A buen seguro, el resentimiento se debía en parte al orgullo herido de quien, habiendo desarrollado una trayectoria mastodóntica, se ve empequeñecido a cuanto fue en su más tierna e ingenua juventud, esto es, a la nada. Goethe ya no era —solo— un romántico doliente y acomplejado, y rechazaba —con razón— ser etiquetado como tal. No obstante, la causa cardinal de su bochorno era otra: no soportaba a Werther, o lo que es lo mismo, no soportaba al Goethe que lo había creado.

El Werther salta a la comba con la fina línea que separa la pasión de la afectación. Sus páginas condensan las declaraciones más bellas que mis ojos han leído. Las cartas de Werther son más que un brindis a la juventud, son un sacrificio de alma y tripas en el altar de la vida, un canto a la sensibilidad y al individuo. Pero también son mentiras. Las reacciones de Werther son amaneradas, sus penas pataletas, su amor delirio y su final histeria. Sufre tan solo un enamoramiento juvenil; como tal, resulta ridículo visto desde la perspectiva que la madurez concede. Como ficción es soberbia, líricamente impecable; mas no hace justicia a Goethe como testamento literario y él lo sabía. Era una obra, además, en la que había vertido con descaro demasiado de sí mismo y de su frustración amorosa por una tal Charlotte Bluff —idealizada en la Lotte ficticia—, rompiendo así una de las máximas de Wilde: ocultar al artista es la finalidad del arte.

En definitiva, el problema del Werther —lo que ofuscaba a Goethe— es que detrás de tanta efusión sentimental no había nada. La profusión poética y los lamentos románticos del artista son como perfume rociado sobre una boñiga: una cínica ocultación de su ausencia de fundamento.
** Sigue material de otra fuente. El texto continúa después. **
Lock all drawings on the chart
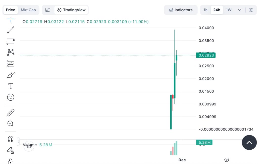The image size is (259, 164). point(10,161)
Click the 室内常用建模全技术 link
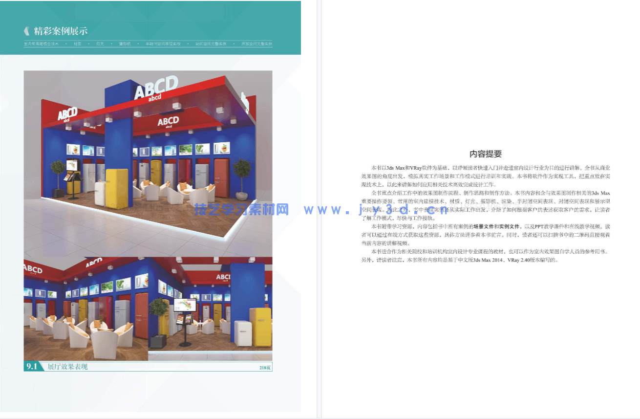This screenshot has height=419, width=640. 42,44
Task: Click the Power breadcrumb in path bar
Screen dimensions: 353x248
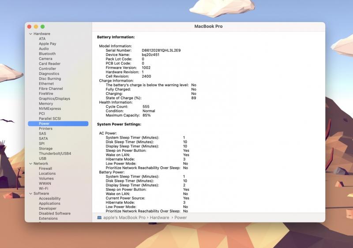Action: click(180, 218)
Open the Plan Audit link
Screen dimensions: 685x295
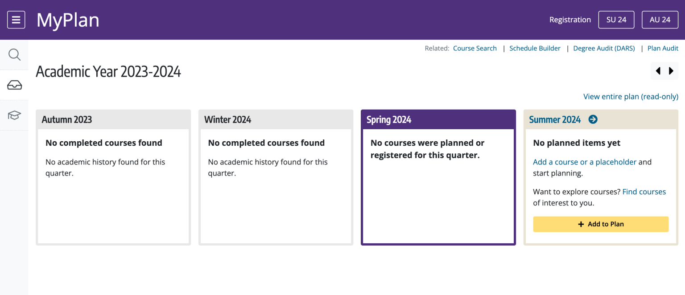coord(663,48)
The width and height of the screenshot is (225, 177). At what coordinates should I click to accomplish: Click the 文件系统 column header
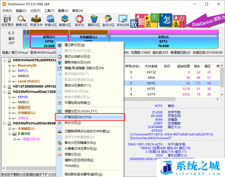coord(151,66)
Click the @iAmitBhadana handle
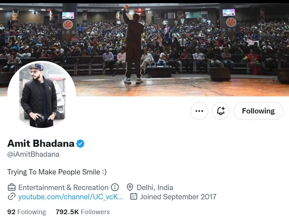Image resolution: width=289 pixels, height=217 pixels. (33, 154)
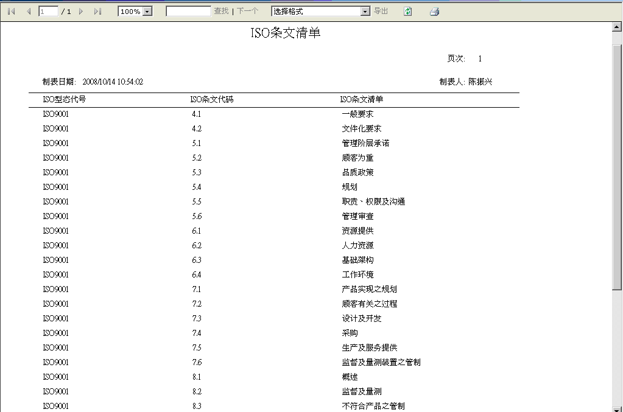Click the 导出 export link

click(381, 12)
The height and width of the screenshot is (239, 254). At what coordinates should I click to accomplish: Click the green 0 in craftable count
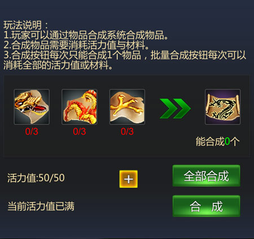(227, 141)
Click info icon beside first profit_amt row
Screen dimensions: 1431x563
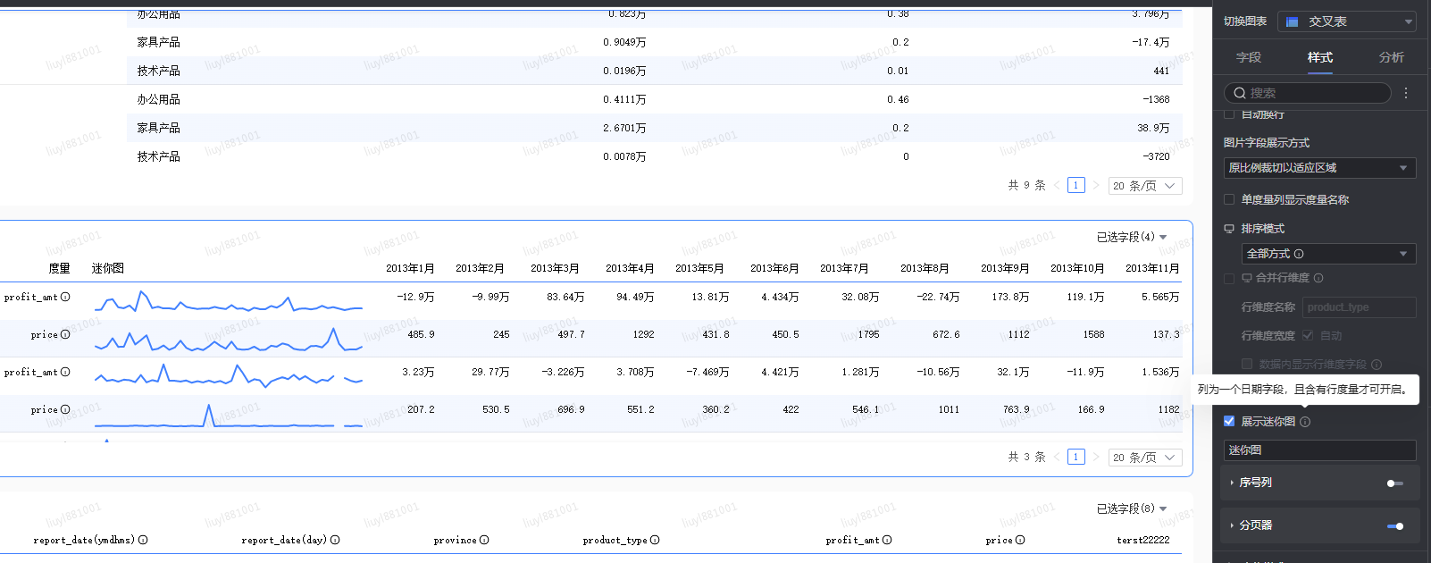[65, 297]
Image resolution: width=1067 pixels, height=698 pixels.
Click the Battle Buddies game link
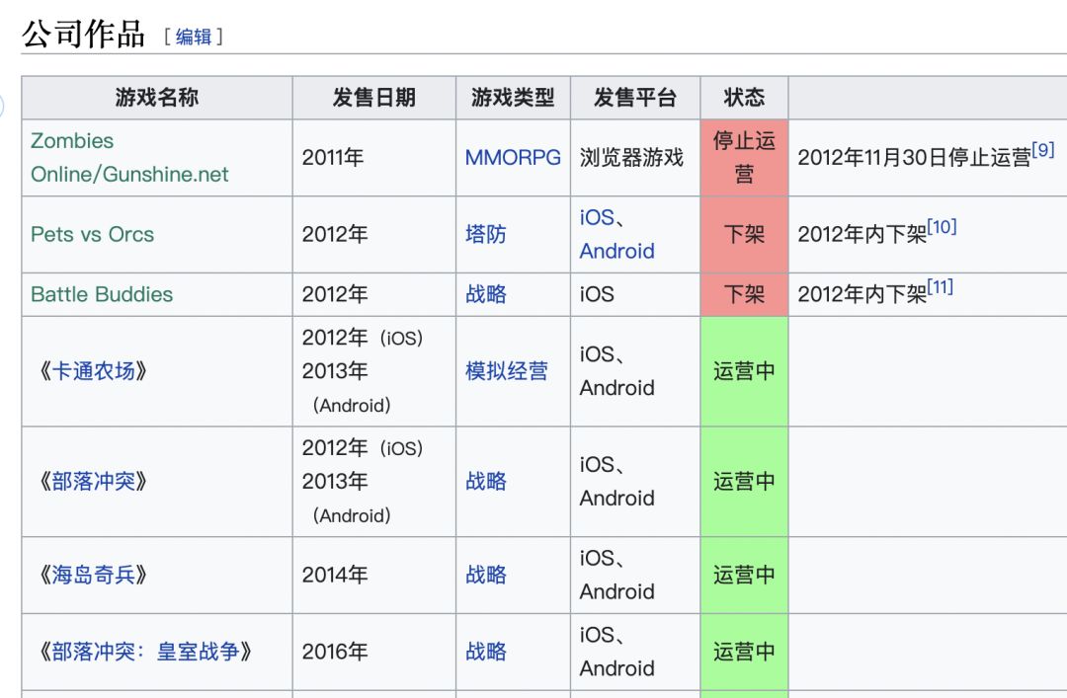point(102,294)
No es de extrañar: lo mismo ocurre con infinidad de amores juveniles y turbulentos en los que las promesas se atropellan en la lengua y, a la menor de cambio, son arrastradas por el viento cual flor de febrero; los jóvenes somos maestros de la sobreactuación. Por eso sentir, a veces, es no decir nada. Lo jura uno que se permite todo tipo de pajas verbales.

Dean
Histrionismo en estado puro.

El viejo Goethe no estaba para romances de colegial, sabía demasiado de la vida y demasiado del amor. Basta comparar el Werther con Las afinidades electivas, novela escrita años más tarde, para constatar su evolución en la complejidad de las emociones humanas, en particular del amor, personificado esta vez —como para subrayar su madurez— en un matrimonio que se tambalea. A pesar de todo, Wolfgang continuó recibiendo a sus adeptos hasta el fin de sus días, supongo que con la esperanza de recibir una alegría. No fue el caso de un visitante apellidado Bonaparte y más célebre incluso que nuestro hombre-orquesta —Goethe era un ejemplo de erudición universal a lo renacentista—. Napoleón no marcó la diferencia en esta ocasión: idolatraba al Werther. Sin embargo, Goethe se lo pasó por alto, pues, por primera vez, el peregrino veneraba tanto al apóstol como el apóstol al peregrino.


¹: Tormenta e ímpetu: movimiento artístico protorromántico radicado en Alemania. Némesis del racionalismo frío, desapasionado y antisubjetivo.